Draw a region encompassing your first band. It’s important to select all of the signal from the band but none of the signal from adjacent bands! See the examples below:
The first step is to calculate the background-subtracted integrated density (BSID) for each band. We do this by calculating the total background for the band (the number of pixels multiplied by the mean background intensity) and subtracting this from the total integrated intensity.
ASIDE: Background-Subtracted Integrated Density (BSID)

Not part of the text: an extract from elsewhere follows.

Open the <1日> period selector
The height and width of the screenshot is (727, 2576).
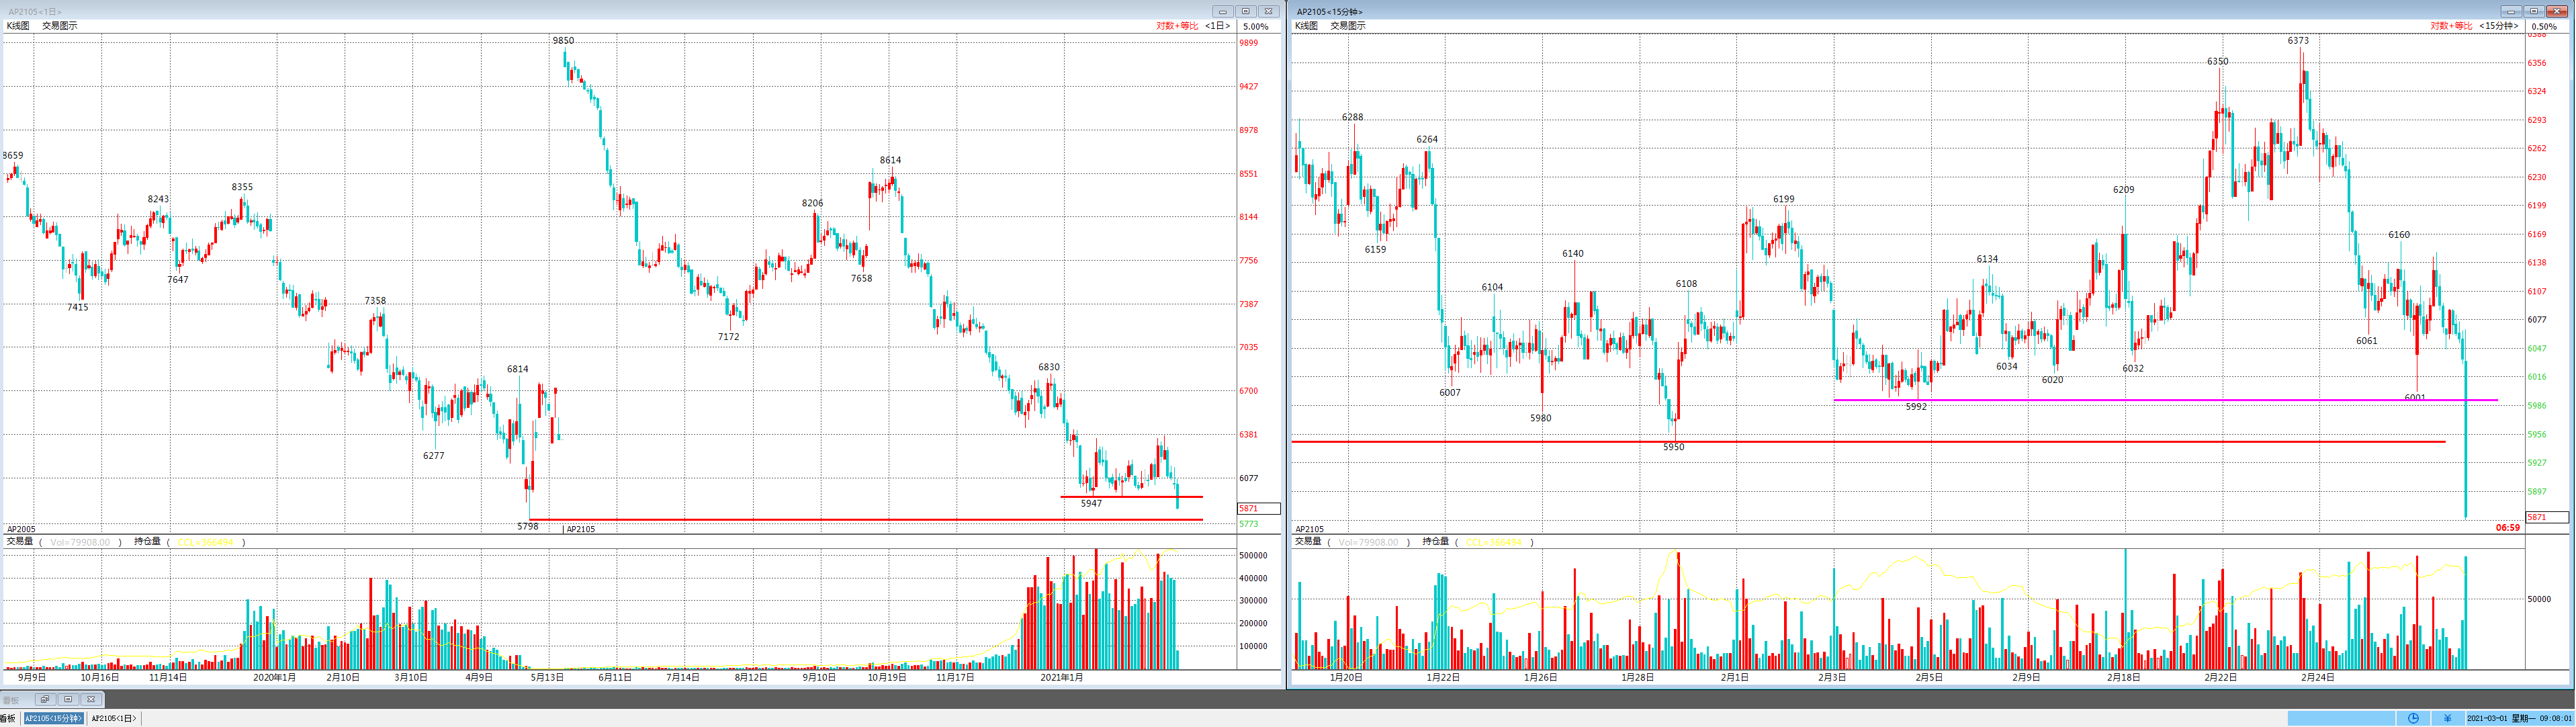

To help to understand this point (because it’s an important one and is the reason why our ROIs need not be the same size), below is an example. Imagine the following ROI encompassing a band (the light grey bit):
The ROI has an area of 50 pixels and an integrated density of 1220 (18 pixels with an intensity of 50 and 32 pixels of intensity 10). We have separately measured the mean background intensity to be 10.
By calculating the BSID, we’re removing the background component from each pixel (it’s important to remember that even the “signal” pixels will have a noise component). This works out to be 1220 (the integrated intensity) minus the area (50 pixels) multiplied by the mean background (10), which gives an answer of 720. Schematically the ROI now looks like this:
To calculate the relative abundance, the BSID for each band should be divided by the BSID of its loading control band.

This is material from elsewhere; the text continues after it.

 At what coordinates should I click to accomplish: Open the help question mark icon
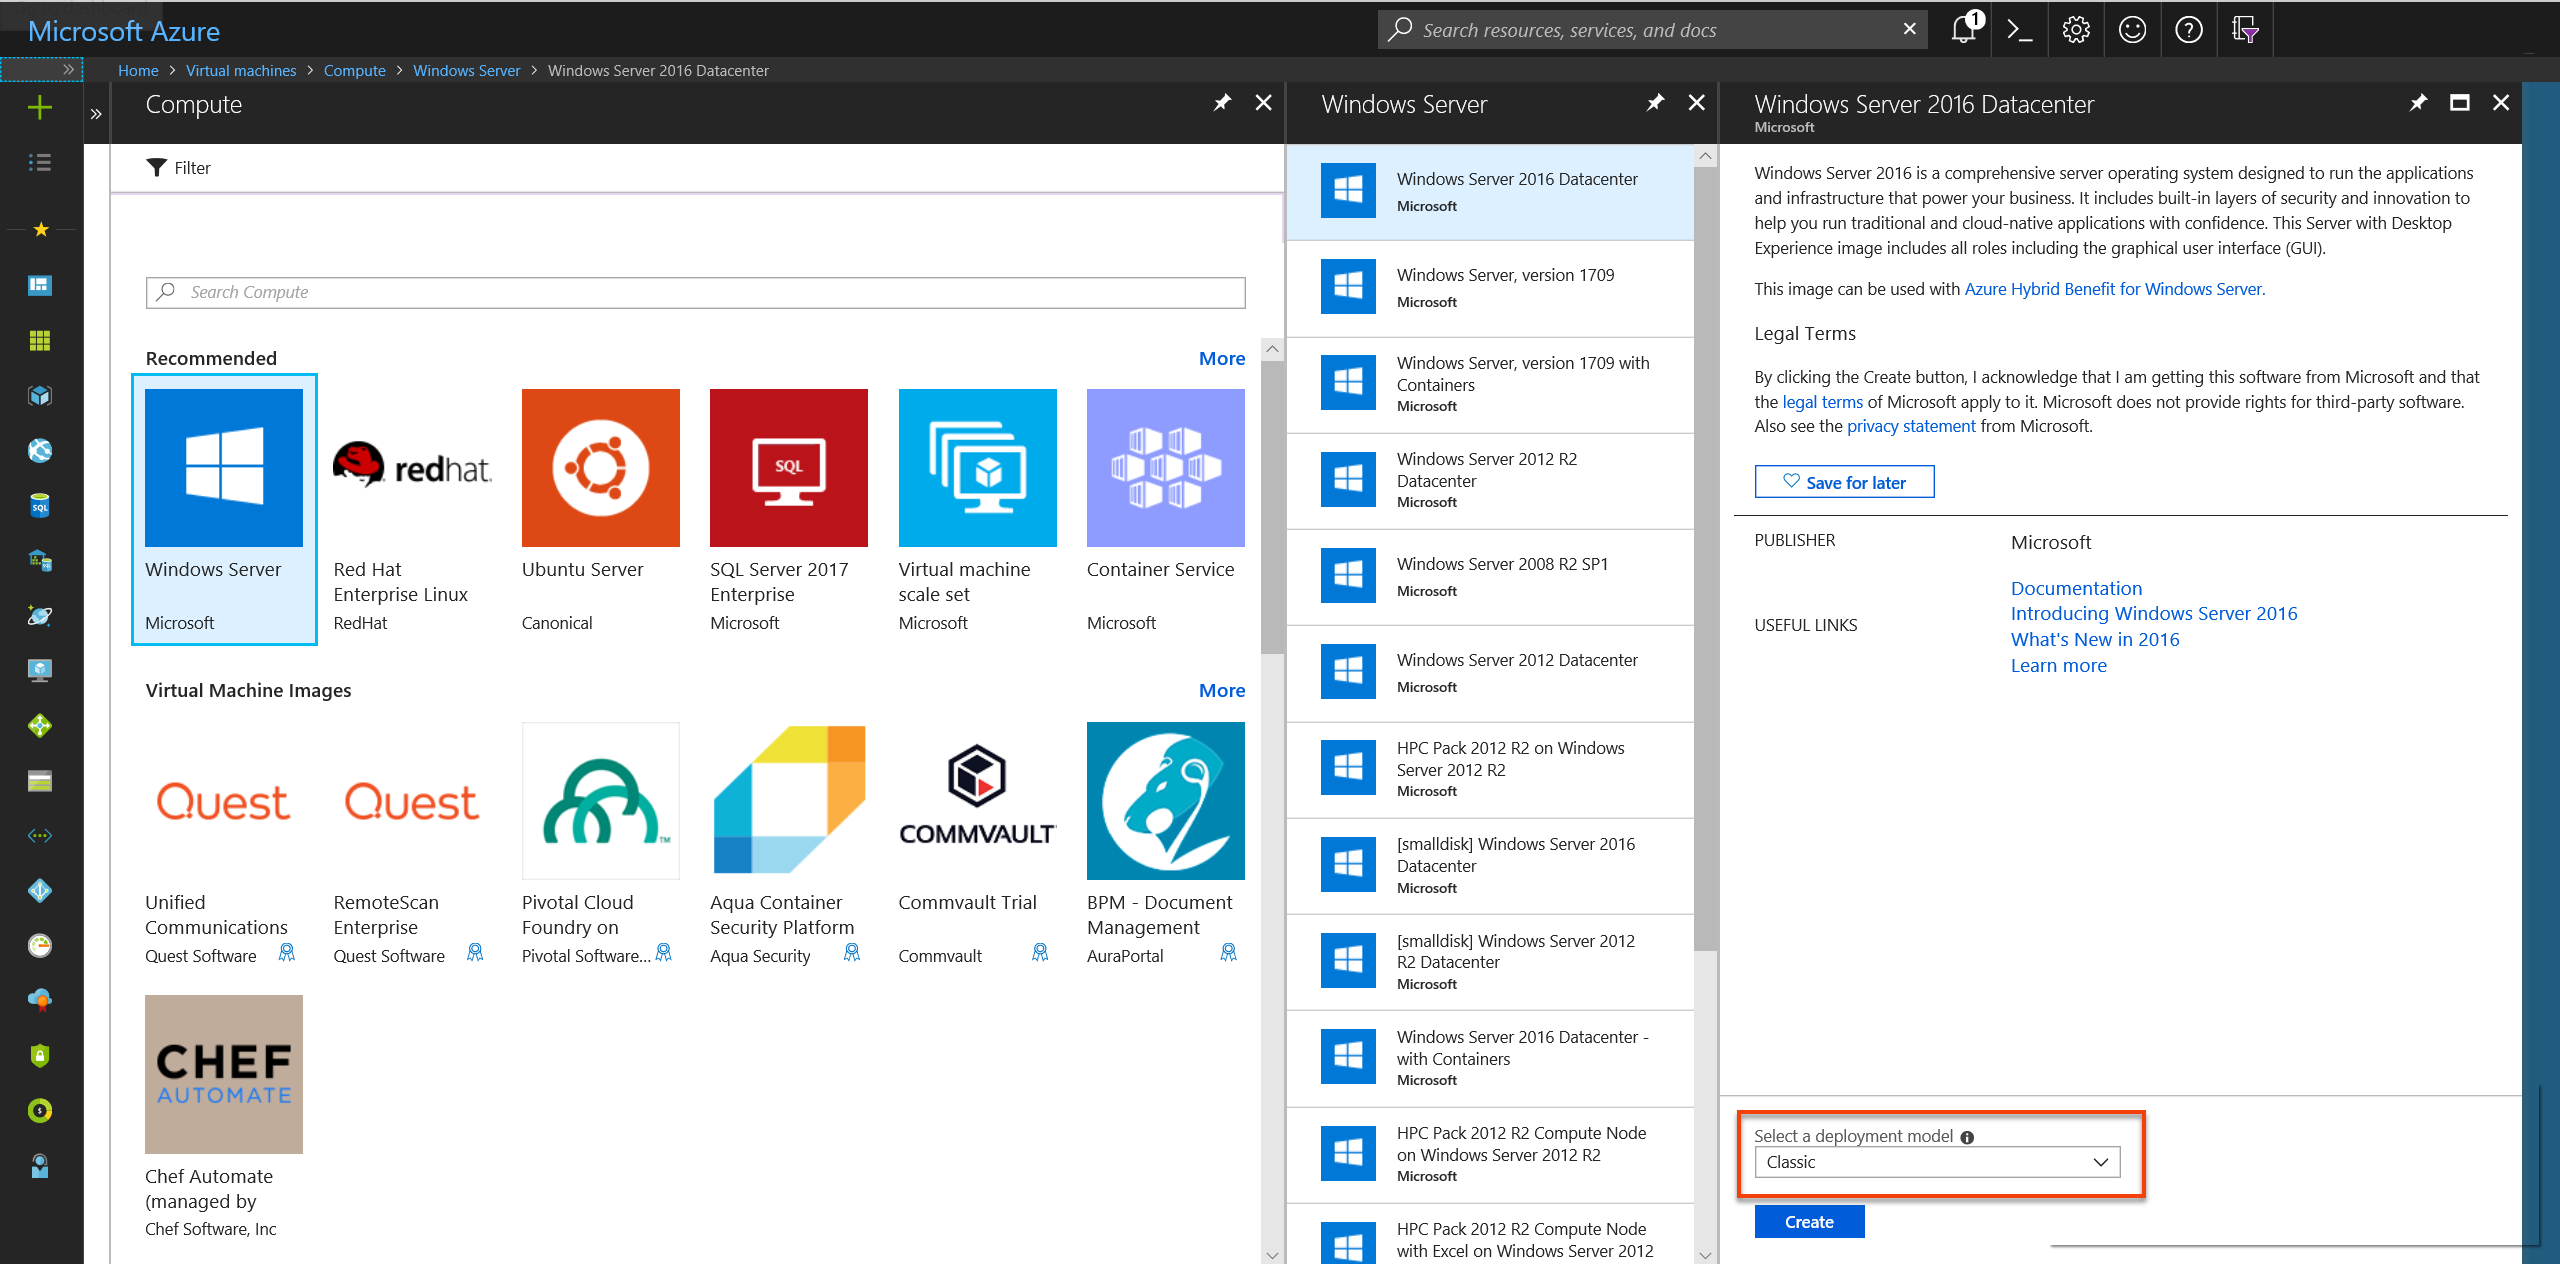tap(2189, 30)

Finally, to make the data more readable, these values can be normalised to the first band (or whichever is an appropriate experimental control) by dividing the relative abundance by the first value (which will become 1. See the left-most bar in the graph below).
Now just repeat your experiment a few times. The nice thing about normalising your data like this is that you’re doing away with absolute intensity changes and reporting relative values allowing you to compare results from experiments even if the absolute intensity changes.
Epilogue: The wrong way to quantify Western blots
One of the big mistakes in the quantitation of Western blots is to develop blots onto film, scan them then try to quantify them. This is quite a bad idea and here’s why:
A digital camera records light in a roughly linear fashion. That is to say, if you double the number of photons incident on the detector, the brightness of a pixel should be roughly twice as much. That means that within an image, if you find an area (like a band) that is twice as bright as another you can say that there should be roughly twice as much protein. This system can be described as having a linear transfer function (or more specifically a gamma of 1).
The problem is that film and scanners both have non-linear transfer functions meaning that the relationship between bright and dark shades in an image are not linear (at least at the low and high ends). With this in mind, without knowing the gamma function (and correcting for it), the quantitation will be inaccurate.
The second point is that it is very hard to maintain (or even detect in some cases) saturation in an image that has been developed on film then scanned. Depending on the settings it’s possible to have a digital image that is technically not saturated but represents a saturated film.
TL:DR; quantitation of film. Double trouble. Just say no.